EXERCISE DIRECTIONS:
Give again, word for word, every line in the entries below from the line with "Select the Governance mode radio button" up to and including the line with "This screenshot has width=1378, height=1154.", and no other line.

EXERCISE INPUT:
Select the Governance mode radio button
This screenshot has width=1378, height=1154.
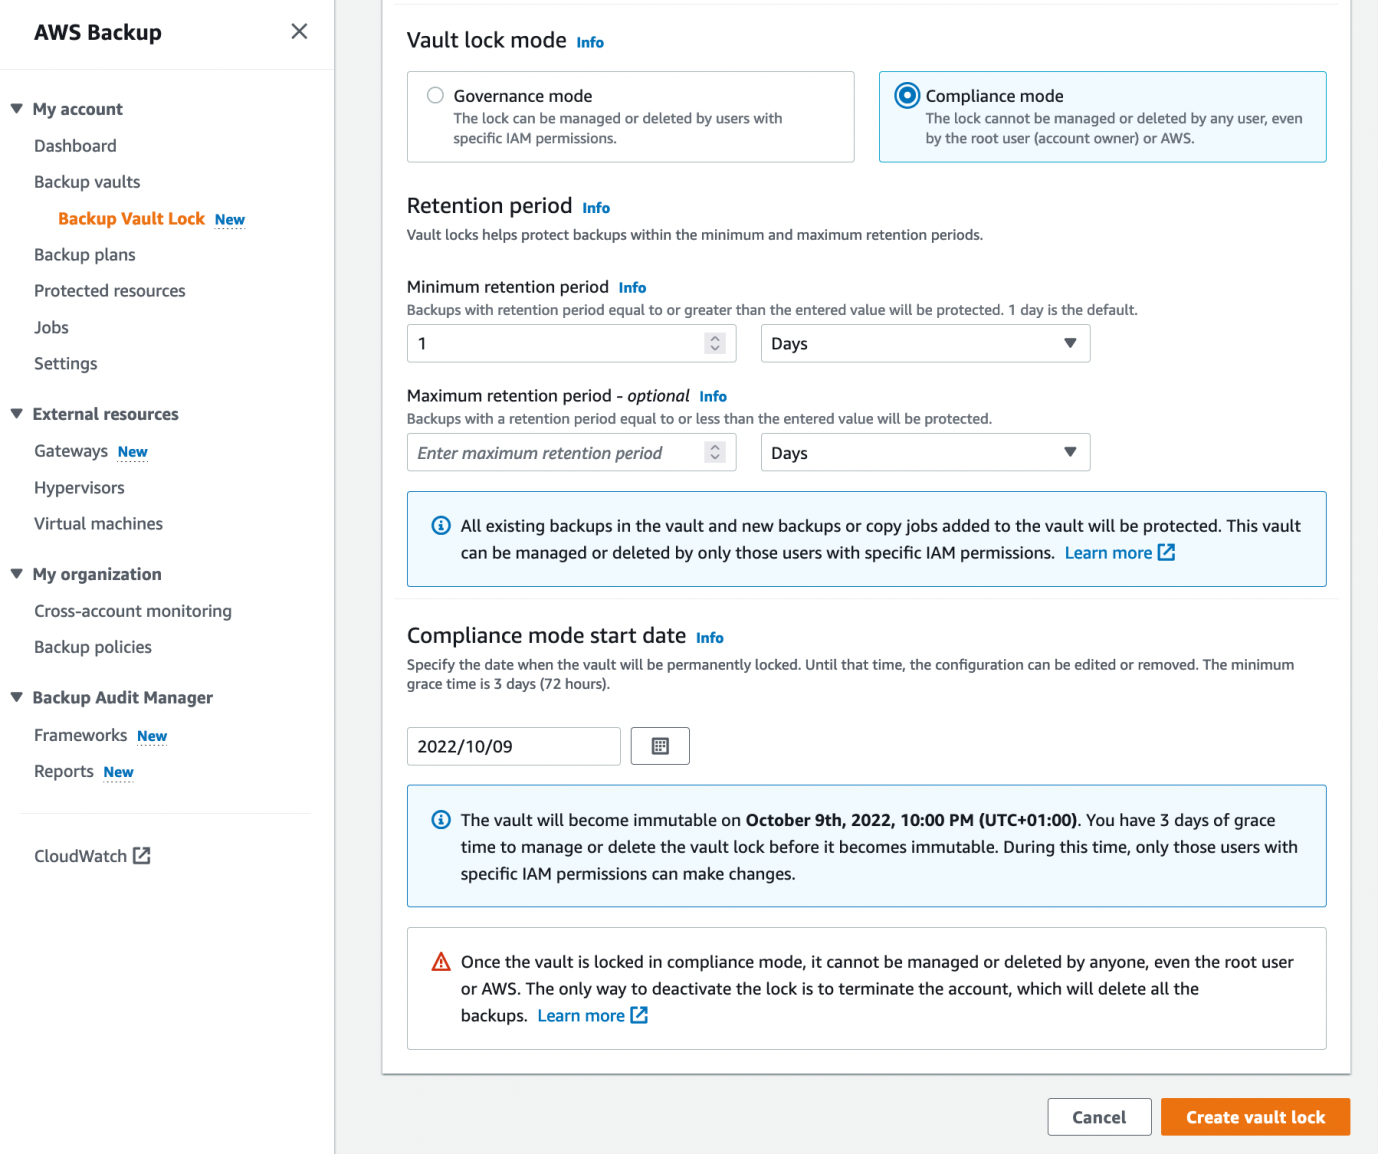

---

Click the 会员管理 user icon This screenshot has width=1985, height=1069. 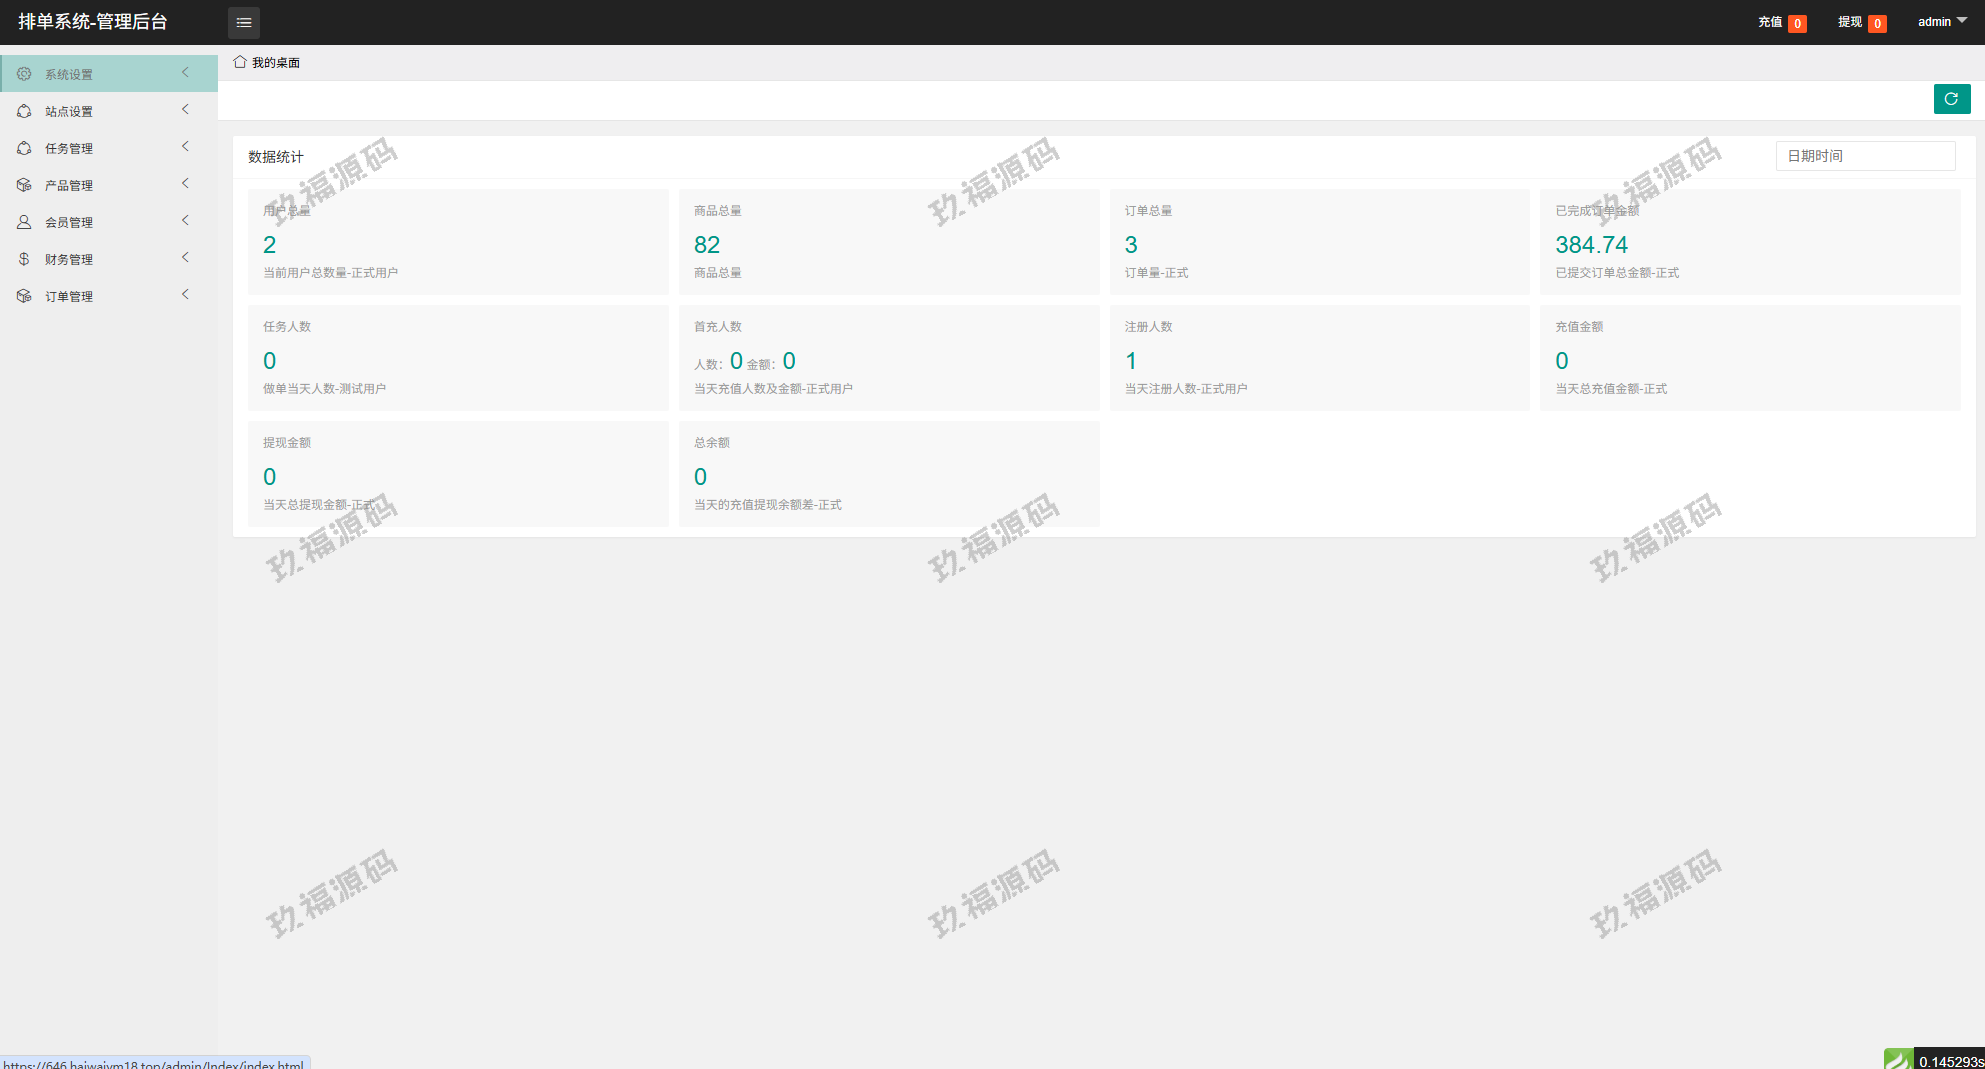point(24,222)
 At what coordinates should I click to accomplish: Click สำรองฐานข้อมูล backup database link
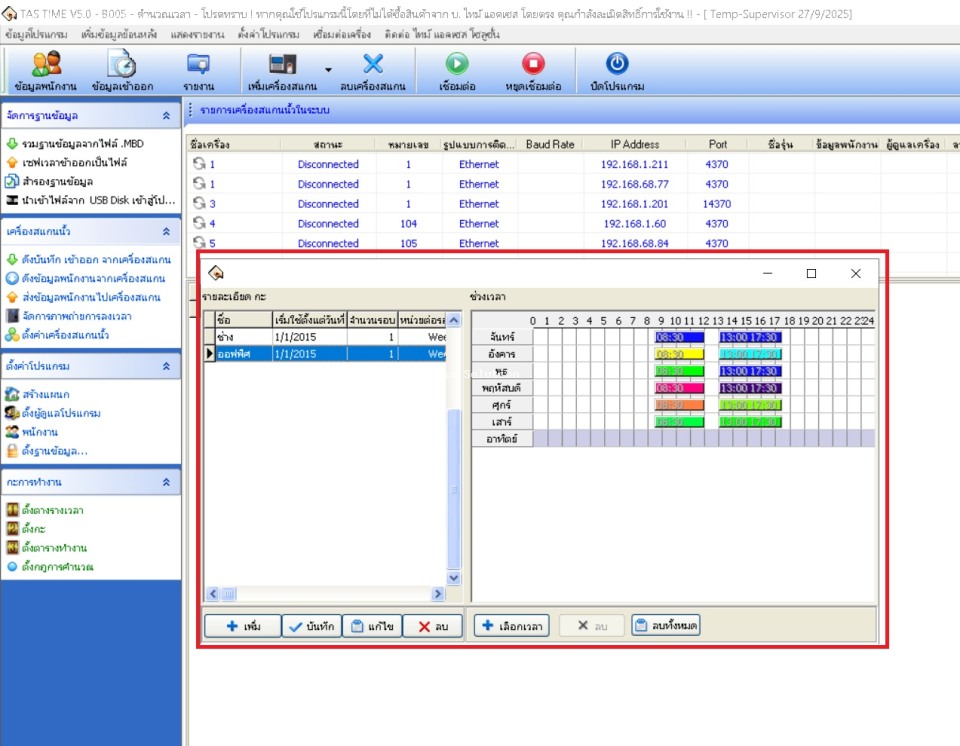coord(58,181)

* * *

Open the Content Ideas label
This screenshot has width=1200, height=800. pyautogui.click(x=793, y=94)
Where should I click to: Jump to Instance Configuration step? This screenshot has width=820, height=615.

WRITTEN RESPONSE:
Select the Governance mode radio button
This screenshot has width=1378, height=1154.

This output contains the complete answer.